Westcoast Limited Strengthens the Cyber Security Portfolio with an AppGuard Malware Disruption Technology Distribution Agreement for Endpoints

prnewswire | February 22, 2021

Westcoast Limited, a main UK wholesaler of IT items and administrations with over £3 billion in yearly incomes, today declared a circulation concurrence with AppGuard, a worldwide endpoint security supplier that shields associations from cyberattacks by disturbing malware from causing hurt. Under the understanding, Westcoast will appropriate AppGuard's malware interruption innovation in the U.K. also, Northern Europe districts, further extending its obligation to empowering Westcoast's affiliates and their clients to more readily guard against cyberattacks by shielding endpoints from being undermined by malware.
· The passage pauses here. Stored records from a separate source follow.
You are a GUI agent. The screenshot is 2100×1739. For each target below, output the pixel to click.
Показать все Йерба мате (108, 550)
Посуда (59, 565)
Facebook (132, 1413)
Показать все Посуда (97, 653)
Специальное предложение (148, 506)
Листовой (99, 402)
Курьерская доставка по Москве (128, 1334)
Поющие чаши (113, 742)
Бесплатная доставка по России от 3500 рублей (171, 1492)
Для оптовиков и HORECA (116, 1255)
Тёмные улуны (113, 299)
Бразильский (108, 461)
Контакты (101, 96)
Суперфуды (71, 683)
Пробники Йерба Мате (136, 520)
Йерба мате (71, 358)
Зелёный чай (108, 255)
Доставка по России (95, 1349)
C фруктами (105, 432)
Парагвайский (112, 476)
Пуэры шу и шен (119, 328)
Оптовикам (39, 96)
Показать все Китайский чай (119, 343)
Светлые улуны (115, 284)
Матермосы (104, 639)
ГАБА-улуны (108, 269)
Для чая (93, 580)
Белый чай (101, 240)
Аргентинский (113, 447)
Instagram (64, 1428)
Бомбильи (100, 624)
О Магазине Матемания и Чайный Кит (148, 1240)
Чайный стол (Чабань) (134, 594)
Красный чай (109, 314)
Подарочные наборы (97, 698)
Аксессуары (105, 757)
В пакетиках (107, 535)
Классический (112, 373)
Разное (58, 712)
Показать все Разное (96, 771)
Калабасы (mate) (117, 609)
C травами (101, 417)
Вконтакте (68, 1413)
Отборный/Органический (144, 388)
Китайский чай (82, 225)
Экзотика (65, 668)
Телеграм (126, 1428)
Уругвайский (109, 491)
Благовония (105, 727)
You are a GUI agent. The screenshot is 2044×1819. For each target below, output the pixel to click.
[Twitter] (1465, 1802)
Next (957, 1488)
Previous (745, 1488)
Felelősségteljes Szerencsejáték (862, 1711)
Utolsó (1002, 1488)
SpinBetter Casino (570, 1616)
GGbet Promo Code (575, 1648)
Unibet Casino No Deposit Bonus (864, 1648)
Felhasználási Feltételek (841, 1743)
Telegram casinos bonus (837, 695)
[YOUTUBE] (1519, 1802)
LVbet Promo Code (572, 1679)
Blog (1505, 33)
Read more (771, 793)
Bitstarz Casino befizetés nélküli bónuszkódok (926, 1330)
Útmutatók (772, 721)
Conveying driving IT brands like HP, HPE, Microsoft, Lenovo, Apple, and numerous others to an expansive scope of affiliates, retailers and office item vendors in the UK and past, Westcoast and its 9,000 exchanging accomplices and their clients comprehend that network safety is the main test confronting the present organizations. The expansion of AppGuard to Westcoast's network safety portfolio advances propels the organization's obligation to guarantee accomplices and their clients have the guard inside and out they need to ensure against the present progressed malware assaults.

Read More

Spotlight

Explore this white paper to learn about the risks associated with privileged accounts, and how to mitigate those threats by enabling granular access control and accountability – while preserving necessary access and ease of use.